▶ [EXCERPTED TEXT]:

☆ ☆ ☆ ☆

I firmly believe that the truth is our friend in all instances. When Sixty Minutes correspondent Andy Rooney retired several years ago, he said in his concluding broadcast that if “everyone knew the truth about everything, the world would be a better place.” I totally agree. The truth can never hurt us individually. Jesus said, “ye shall know the truth, and the truth shall make you free.” (John 8:32) Truth simply is “knowledge of things as they are, as they were, and as they are to come.” (Doctrine and Covenants 93:24)
If we are always seeking the truth, the Internet can be a great resource; but if we are insecure, the Internet may threaten many of our long held assumptions. As we now move into this new part of the information age – when there is nothing hidden that will not be revealed, and the truth shall be spoken from the housetops – I believe that we must get real about some things. One of those things is that no one – I repeat no one – is perfect. Not ancient apostles, not early church leaders, not bishops or stake presidents, not even general authorities (who, by the way, I believe would be the first to admit that.) Unfortunately, in the church we have become so adoring of authorities (past and present) that we project upon them a perfection that they have not claimed for themselves, and which as we search the Internet we will certainly find they don’t have.
I will return to this problem of “projected perfection” in a few moments, but I want to note in passing that I love to read biographies. I’ve read many hundreds of full-length biographies, beginning in high school when I read of the first Soviet leader, Vladimir Lenin. Night after night, after completing my high school studies at my small desk in my upstairs bedroom, I would hop into bed and read from that thick biography, and be inspired by what I was learning. Even though I could disagree with everything about Communism, I had to admire the intellectual gifts of the man who transformed an entire nation, and later much of the world, into his world view. In later years I read about sixteen biographies of Abraham Lincoln, half a dozen of Winston Churchill, and dozens of biographies of US presidents, military leaders, and world-changers. I usually have several books that I am reading through at the same time. I cannot imagine a world without books.

☆ ☆ ☆ ☆

▶ [ENTRIES]:
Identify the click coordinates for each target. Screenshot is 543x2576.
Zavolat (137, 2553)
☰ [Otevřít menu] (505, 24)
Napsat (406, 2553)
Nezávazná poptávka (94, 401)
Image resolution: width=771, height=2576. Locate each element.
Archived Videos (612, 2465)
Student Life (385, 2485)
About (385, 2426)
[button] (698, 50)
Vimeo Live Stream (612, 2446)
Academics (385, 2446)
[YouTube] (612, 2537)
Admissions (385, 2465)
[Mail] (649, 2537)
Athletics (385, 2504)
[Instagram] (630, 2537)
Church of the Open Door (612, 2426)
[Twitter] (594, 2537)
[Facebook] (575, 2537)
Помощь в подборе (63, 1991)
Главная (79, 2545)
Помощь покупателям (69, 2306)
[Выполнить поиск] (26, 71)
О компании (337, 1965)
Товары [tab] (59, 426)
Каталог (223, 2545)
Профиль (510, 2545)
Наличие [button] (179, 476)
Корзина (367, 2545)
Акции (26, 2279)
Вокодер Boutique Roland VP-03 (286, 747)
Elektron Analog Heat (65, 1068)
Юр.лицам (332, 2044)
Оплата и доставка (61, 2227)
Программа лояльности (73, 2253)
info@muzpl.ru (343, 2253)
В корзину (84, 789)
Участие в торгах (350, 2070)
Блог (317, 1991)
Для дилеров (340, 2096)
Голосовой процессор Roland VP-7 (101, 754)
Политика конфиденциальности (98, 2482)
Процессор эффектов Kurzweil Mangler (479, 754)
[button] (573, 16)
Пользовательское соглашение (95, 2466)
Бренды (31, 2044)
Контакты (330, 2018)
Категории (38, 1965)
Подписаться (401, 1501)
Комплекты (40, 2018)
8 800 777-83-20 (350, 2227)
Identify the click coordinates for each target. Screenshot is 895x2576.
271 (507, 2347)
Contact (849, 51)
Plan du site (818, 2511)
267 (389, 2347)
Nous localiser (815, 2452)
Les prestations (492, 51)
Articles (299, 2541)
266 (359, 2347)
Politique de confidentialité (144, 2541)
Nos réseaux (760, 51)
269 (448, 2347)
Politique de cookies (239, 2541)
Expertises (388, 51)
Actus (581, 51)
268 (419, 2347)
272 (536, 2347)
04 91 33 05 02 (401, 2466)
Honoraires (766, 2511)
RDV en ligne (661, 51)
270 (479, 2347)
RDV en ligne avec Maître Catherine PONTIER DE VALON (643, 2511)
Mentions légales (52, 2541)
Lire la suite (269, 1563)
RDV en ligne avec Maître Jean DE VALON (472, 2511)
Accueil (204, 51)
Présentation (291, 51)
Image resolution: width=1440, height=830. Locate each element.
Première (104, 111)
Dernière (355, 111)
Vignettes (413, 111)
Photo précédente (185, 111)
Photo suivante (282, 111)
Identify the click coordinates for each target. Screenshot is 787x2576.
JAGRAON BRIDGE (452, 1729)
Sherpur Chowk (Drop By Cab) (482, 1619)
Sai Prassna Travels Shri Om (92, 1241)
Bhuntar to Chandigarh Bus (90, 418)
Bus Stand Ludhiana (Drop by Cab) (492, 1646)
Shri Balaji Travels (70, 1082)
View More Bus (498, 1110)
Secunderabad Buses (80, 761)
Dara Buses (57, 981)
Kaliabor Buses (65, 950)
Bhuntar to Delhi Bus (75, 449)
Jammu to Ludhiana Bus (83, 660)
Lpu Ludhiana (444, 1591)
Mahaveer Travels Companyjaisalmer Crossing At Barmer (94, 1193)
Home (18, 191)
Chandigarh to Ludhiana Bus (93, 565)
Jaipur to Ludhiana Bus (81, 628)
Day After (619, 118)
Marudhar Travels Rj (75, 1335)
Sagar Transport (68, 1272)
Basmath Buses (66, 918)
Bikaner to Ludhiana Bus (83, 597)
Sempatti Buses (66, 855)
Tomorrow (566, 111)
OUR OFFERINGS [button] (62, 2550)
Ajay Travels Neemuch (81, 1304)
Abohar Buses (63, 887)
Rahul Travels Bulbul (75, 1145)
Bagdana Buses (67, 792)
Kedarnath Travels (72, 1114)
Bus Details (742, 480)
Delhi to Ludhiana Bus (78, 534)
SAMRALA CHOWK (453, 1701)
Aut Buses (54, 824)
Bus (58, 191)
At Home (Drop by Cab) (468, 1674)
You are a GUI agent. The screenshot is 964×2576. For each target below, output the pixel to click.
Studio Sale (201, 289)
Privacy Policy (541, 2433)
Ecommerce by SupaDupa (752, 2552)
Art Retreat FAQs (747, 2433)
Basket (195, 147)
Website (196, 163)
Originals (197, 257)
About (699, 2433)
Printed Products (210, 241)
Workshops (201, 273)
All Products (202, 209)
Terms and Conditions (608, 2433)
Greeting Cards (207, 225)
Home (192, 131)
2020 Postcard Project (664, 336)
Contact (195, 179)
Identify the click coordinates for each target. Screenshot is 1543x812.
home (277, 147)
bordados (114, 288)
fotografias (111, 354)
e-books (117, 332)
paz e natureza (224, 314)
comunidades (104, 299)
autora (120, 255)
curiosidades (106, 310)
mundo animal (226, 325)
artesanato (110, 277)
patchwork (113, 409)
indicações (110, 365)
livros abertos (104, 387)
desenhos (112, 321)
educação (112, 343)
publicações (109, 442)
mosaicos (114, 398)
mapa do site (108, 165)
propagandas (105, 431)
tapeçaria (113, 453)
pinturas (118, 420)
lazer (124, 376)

☆ ☆ ☆ ☆

▶ [AIM OF THE EXERCISE]:
Which people are mentioned by name in the excerpt about truth and reading biographies?

▶ [THE OUTPUT]:
Andy Rooney, Jesus, Vladimir Lenin, Abraham Lincoln, Winston Churchill